Exercise aim: Starting with the line that contains "has height=374, width=1027." and going on through the line that contains "pyautogui.click(x=1404, y=68)", give only those lines again, swapping every "Instruction" for "Goal" and leaving everything else unchanged.
### Data to process
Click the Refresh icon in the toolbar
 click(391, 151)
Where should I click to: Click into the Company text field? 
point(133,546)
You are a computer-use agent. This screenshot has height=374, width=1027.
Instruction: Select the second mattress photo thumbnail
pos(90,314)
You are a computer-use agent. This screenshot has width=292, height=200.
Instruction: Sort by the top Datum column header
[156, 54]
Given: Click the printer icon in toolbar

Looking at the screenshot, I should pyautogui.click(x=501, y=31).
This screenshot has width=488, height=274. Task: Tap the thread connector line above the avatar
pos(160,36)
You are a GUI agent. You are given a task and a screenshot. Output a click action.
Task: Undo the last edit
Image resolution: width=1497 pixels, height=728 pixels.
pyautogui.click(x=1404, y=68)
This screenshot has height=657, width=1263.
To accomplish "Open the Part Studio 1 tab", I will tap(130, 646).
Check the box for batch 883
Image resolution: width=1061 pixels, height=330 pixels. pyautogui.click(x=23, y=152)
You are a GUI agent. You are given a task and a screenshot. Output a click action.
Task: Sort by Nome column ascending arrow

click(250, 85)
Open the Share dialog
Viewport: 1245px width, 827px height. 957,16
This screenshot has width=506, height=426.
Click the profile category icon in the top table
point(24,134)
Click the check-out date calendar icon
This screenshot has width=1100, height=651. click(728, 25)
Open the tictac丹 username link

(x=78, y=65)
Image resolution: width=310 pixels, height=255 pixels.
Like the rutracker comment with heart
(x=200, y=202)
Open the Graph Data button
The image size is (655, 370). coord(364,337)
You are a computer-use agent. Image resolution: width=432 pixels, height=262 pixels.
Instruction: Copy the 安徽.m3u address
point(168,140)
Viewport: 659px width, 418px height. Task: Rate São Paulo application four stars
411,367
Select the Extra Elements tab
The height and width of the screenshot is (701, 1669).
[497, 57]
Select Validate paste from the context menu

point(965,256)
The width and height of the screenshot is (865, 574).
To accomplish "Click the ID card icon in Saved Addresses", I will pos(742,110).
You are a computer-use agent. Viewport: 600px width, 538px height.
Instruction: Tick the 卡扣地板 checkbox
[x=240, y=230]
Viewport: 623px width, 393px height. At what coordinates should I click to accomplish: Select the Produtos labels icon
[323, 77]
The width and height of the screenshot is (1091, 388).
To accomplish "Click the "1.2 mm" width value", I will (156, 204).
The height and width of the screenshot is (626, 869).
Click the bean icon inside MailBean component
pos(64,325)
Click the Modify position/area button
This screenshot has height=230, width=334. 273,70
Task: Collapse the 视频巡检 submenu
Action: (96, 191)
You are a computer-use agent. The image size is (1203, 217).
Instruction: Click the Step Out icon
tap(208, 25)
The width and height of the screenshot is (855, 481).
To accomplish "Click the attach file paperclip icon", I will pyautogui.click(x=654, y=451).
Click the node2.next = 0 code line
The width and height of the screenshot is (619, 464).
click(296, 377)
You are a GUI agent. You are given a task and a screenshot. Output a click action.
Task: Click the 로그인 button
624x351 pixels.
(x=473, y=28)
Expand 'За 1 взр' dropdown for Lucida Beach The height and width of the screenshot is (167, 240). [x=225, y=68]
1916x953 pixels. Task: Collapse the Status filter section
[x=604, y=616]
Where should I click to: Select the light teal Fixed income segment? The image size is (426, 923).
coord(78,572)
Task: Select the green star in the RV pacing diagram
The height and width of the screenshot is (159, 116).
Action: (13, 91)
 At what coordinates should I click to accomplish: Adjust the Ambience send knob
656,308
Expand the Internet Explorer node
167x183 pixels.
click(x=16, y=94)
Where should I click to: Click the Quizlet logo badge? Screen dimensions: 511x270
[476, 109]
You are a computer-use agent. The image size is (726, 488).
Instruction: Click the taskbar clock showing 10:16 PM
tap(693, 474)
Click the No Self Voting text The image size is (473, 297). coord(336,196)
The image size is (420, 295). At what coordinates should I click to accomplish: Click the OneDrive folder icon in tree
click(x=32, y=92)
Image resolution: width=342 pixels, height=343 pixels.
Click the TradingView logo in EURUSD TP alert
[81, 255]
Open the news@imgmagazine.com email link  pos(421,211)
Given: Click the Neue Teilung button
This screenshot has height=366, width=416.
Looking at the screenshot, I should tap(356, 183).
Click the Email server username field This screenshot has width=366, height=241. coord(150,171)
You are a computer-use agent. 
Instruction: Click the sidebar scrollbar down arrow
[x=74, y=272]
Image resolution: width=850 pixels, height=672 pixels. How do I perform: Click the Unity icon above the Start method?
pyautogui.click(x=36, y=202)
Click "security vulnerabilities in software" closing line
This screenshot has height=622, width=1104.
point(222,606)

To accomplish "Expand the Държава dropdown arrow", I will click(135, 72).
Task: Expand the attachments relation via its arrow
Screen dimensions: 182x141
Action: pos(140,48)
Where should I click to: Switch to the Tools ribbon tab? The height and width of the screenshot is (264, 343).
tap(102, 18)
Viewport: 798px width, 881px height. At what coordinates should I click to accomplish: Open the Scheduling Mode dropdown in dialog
######
Exercise response:
You are a computer-use agent. This screenshot has height=374, width=1027.
Goal: Select the second mattress photo thumbnail
pos(90,314)
You are a computer-use agent. This screenshot has width=292, height=200.
Goal: Sort by the top Datum column header
[156, 54]
Given: Click the printer icon in toolbar

Looking at the screenshot, I should pyautogui.click(x=501, y=31).
This screenshot has width=488, height=274. Task: Tap the thread connector line above the avatar
pos(160,36)
You are a GUI agent. You are given a task and a screenshot. Output a click action.
Task: Undo the last edit
Image resolution: width=1497 pixels, height=728 pixels.
pyautogui.click(x=1404, y=68)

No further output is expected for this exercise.